Case Report: Recurrent Intraventricular Hemorrhage in Cerebral Proliferative Angiopathy With Very Long-term Follow-up

Cerebral proliferative angiopathy (CPA) is a cerebral vascular malformation with distinctive features: large size, absence of dominant feeders or flow-related aneurysms, transdural supply of healthy and pathological tissues, brain parenchyma intermingled between vascular spaces, capillary angioectasisa, and only moderately enlarged veins.

CPA usually presents with ischemia, but when hemorrhage occurs, there is a higher risk of re-hemorrhage.

Jakob V. E. Gerstl, MBBS, a research fellow in the Department of Neurosurgery at Brigham and Women’s Hospital, Rose Du, MD, PhD, director of the Cerebrovascular Surgery Program in the Department, and colleagues recently presented in The Neurohospitalist one of the few reports of long-term follow-up of a patient with hemorrhage in CPA: 32 years of data on a patient who had recurrent hemorrhage.

Initial Presentation

A 19-year-old male presented to an outside institution with focal awareness seizures characterized by right hand twitching. Work-up revealed a large left hemispheric vascular lesion, which was diagnosed as an arteriovenous malformation. The patient was managed conservatively with antiepileptics.

First Hemorrhage

At age 28, the patient woke at night with a severe headache, nausea and vomiting. Noncontrast head CT revealed an intraventricular hemorrhage. The patient was admitted to the Brigham neurosurgical unit for observation, where he remained stable without the need for an external ventricular drain (EVD).

MRI without contrast confirmed a 9-cm vascular lesion in the left hemisphere. It was deemed inoperable and the patient was discharged home nine days after admission. Later he developed weakness and contracture in the right hand, and he continued to have intermittent focal awareness seizures characterized by right hand shaking.

Second Hemorrhage

At age 43, the patient presented again following an episode of nausea and vomiting. Head CT confirmed re-hemorrhage into the ventricles and development of ventriculomegaly. The patient was admitted for monitoring but still did not require an EVD.
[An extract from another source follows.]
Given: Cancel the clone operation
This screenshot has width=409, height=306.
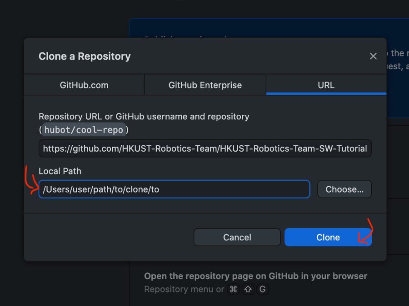Looking at the screenshot, I should pyautogui.click(x=237, y=237).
MRI with contrast re-demonstrated a 9-cm left hemispheric vascular lesion and this time showed brain parenchyma intermingled between vascular spaces. Findings of MR and conventional angiography were consistent with CPA:

  • Abnormal, ectatic feeders from the left anterior cerebral artery, left internal carotid artery and the left middle and left posterior cerebral arteries
  • Multiple superficial draining veins to the superior sagittal sinus along with deep venous drainage to a large ectactic vein that drained to the internal cerebral vein
  • Absence of a dominant feeder
  • A large hemispheric nidus
  • Relatively small draining veins

The patient was stabilized and discharged on hospital day 4. However, he developed progressive hemiparesis and aphasia. During the same period, fluid attenuated inversion recovery (FLAIR) MRI showed increasing perilesional hyperintensities.

Third Hemorrhage

At age 51, following a seizure and vomiting, the patient presented again. Head CT demonstrated a left frontotemporal intraparenchymal hemorrhage extending throughout the ventricles, more extensive than the second bleed. CT angiography and conventional angiography confirmed the previous CPA findings without any major changes. The FLAIR signal abnormality was further increased on MRI.
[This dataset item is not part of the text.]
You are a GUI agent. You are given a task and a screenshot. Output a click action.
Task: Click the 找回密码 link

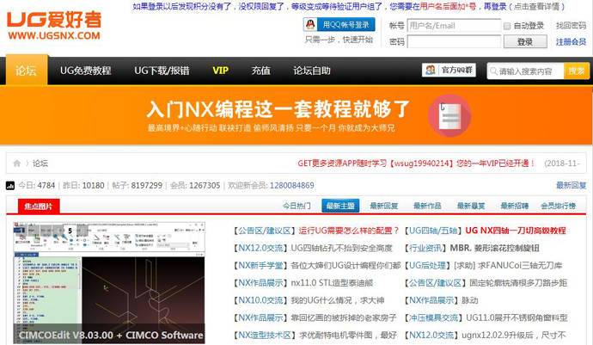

The patient was admitted for placement of an EVD. He was otherwise conservatively managed as no clear bleeding point could be identified. The EVD was removed on hospital day 23 and the patient was discharged on day 38 with hemiparesis and aphasia trending toward baseline. He was considered to have a fair prognosis of recovering baseline functional mobility and communication.

Literature Review

A systematic search of PubMed in May 2023 revealed reports on 31 other patients with confirmed hemorrhage in CPA. Two died immediately, three required immediate decompressive craniectomy, and four had immediate endovascular embolization of one or more associated aneurysms.

Most of the other patients were managed conservatively in both the immediate setting of the hemorrhage and at follow-up, but tailored interventions can be considered on a case-by-case basis.